Ich darf zu viel mehr Dingen JA sagen, großzügig sein und Vertrauen haben.
Ich will manchmal verrückt sein, statt immer nur vernünftig. Weil jede Facette meines Seins zwischendurch mal auf die Bühne will, um sich die kleine Seele aus dem Leib zu singen, egal, wer zuhört und wie schief es klingt.
Ich kann das schaffen, was vor mir liegt. Denn ich habe auch das geschafft, was hinter mir liegt.
Ich werde öfter meinem Herzen zuhören, es ist so viel weiser als mein Verstand.
Ich muss mir das Leben meiner Träume nicht erst verdienen oder darauf hinarbeiten. Alles, wonach ich mich sehne, ist schon längst hier!
Hydra ist mit einem Mal mein Lieblingsplatz geworden. Dabei hatte das niemand vor – weder ich, noch diese Insel.

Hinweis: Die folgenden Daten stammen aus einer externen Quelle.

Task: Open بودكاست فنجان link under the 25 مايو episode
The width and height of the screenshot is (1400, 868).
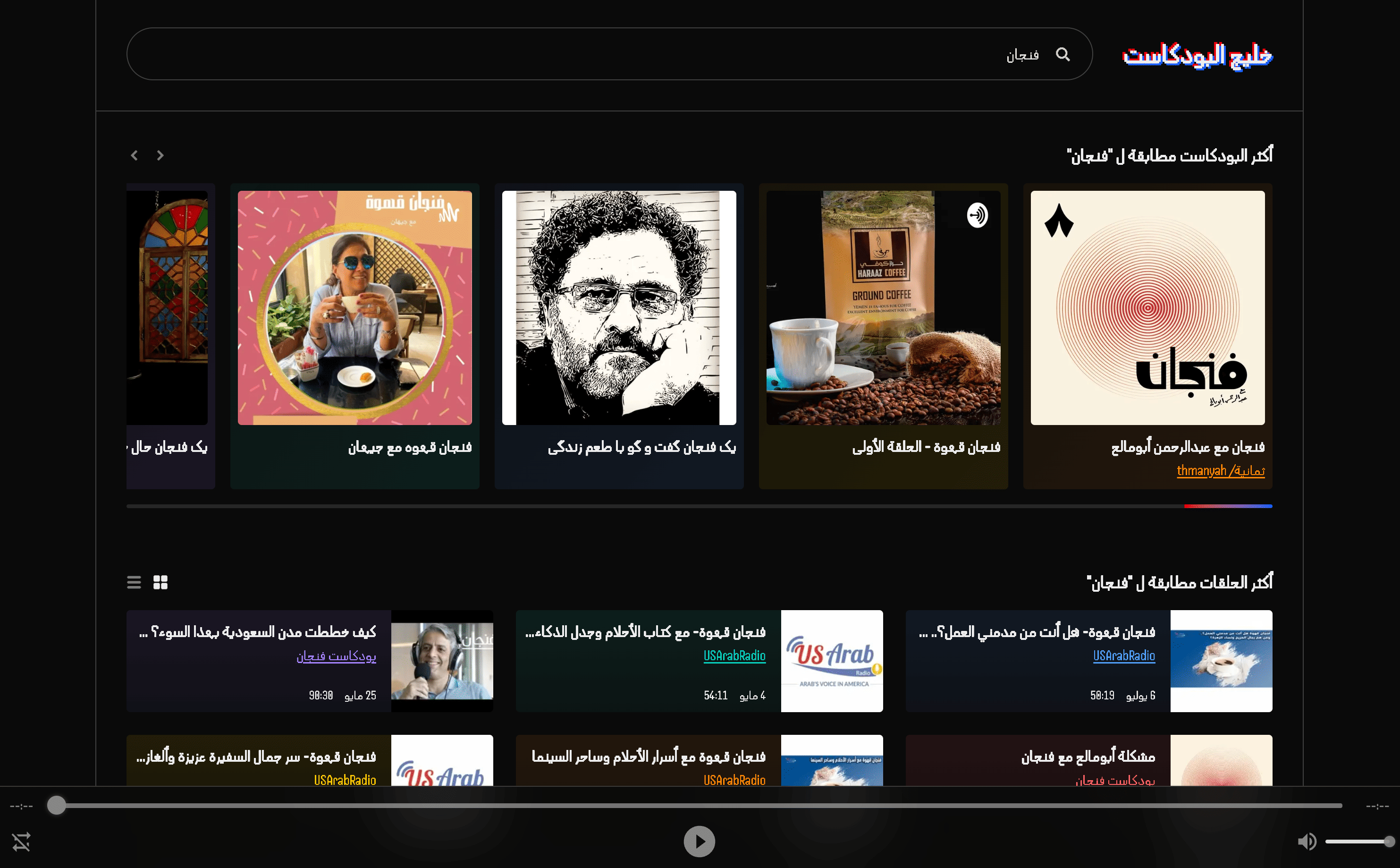Action: 336,655
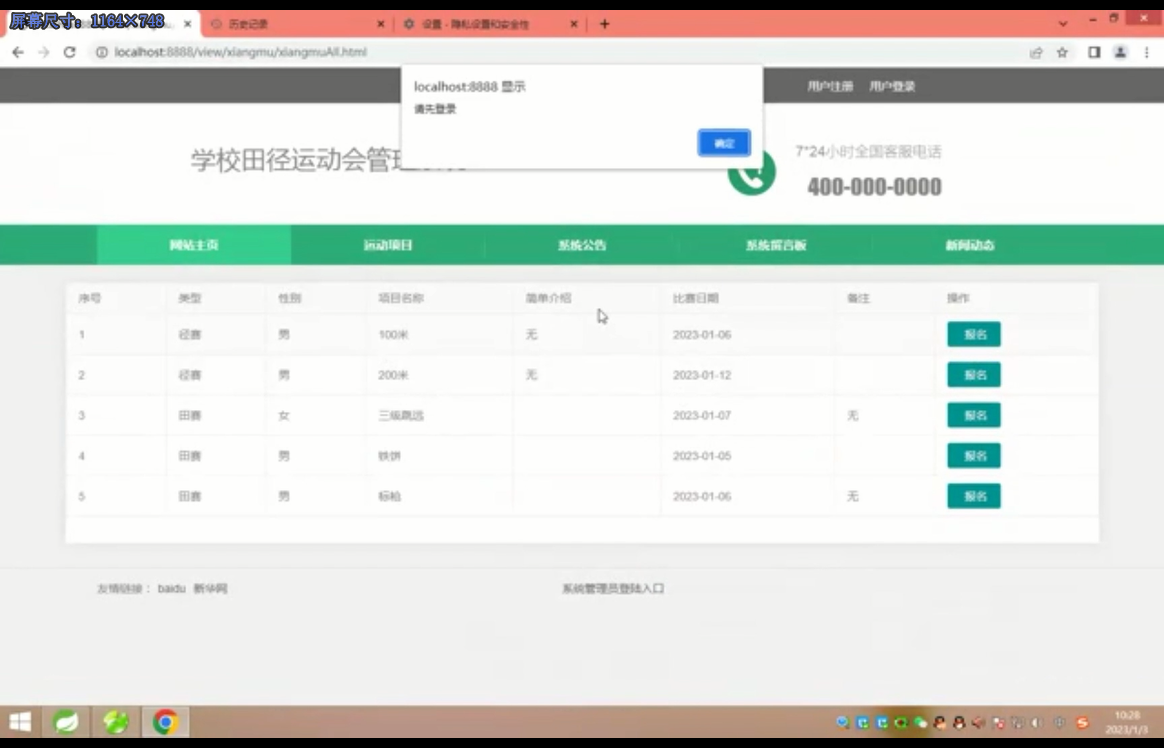Open the 系统管理员登陆入口 admin login link

[614, 588]
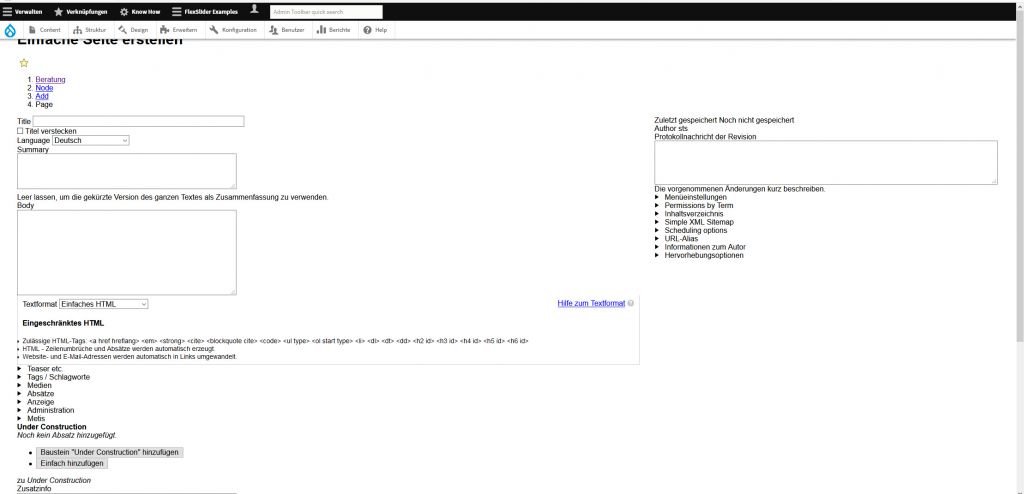Click the yellow star shortcut icon

24,63
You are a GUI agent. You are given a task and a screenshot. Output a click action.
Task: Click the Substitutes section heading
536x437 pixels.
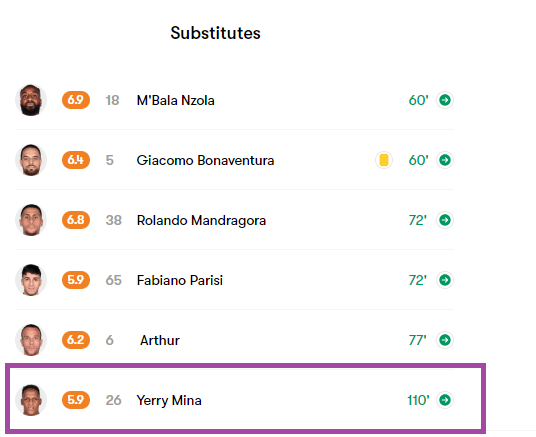215,33
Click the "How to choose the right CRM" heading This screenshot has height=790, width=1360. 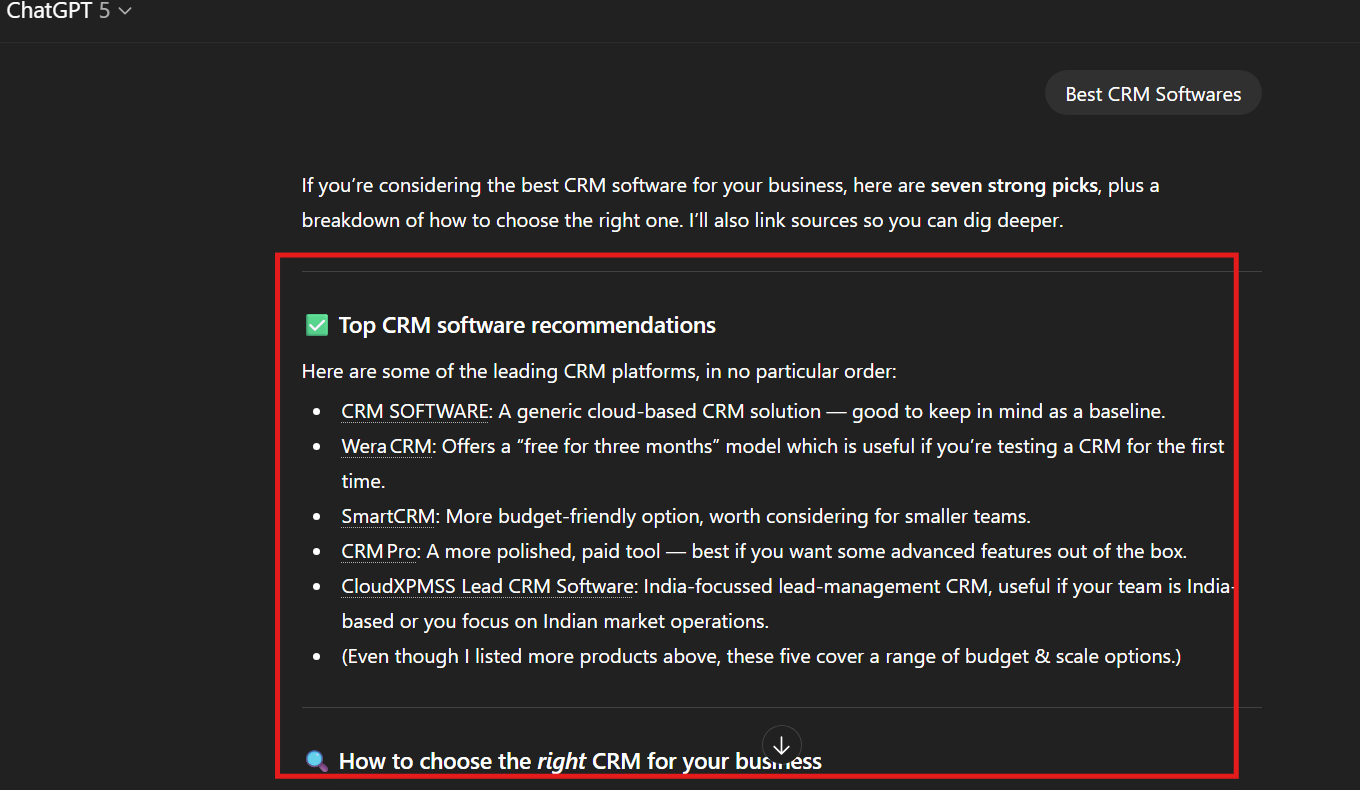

Dass ich wiederkomme, war uns wohl beiden von Anfang an klar. Vielleicht komme ich dann allein und schreibe die Alonnissos-Geschichte endlich nieder. Ich könnte abends auf die Wellen starren, die wie hingemalt vor mir liegen. Die Sehnsucht würde einfach ohne mich abreisen. Ich würde ihr Lebewohl winken und alles in mir würde federleicht werden. Ganz sicher sogar.
xo Jeanette
IN DIE TIEFE
Inspirationen
Boy on a Dolphin – Film mit Sophia Loren (1957) – in voller Länge auf YouTube:
Der Party-Song während der Fahrt mit dem Wassertaxi:
Liebe Kristin! Danke für deine Zeilen...und deine Mühe den ---tada--- 1. Kommentar auf dieser neuen Plattform zu schreiben! :) Es ist unendlich wertvoll für mich, zu lesen, wo und auf welche Weise meine Geschichten wirken! Und wie schön, dass jedes Leben ein anderes ist und doch gemeinsame Inspirationen findet! Vielleicht finden wir ja hier Möglichkeiten für den direkten Austausch, damit Fragen auch Antworten finden. Ich muss hier erst selbst richtig ankommen. Aber mit den ersten AbonnentInnen fühlt es sich gleich heimeliger an!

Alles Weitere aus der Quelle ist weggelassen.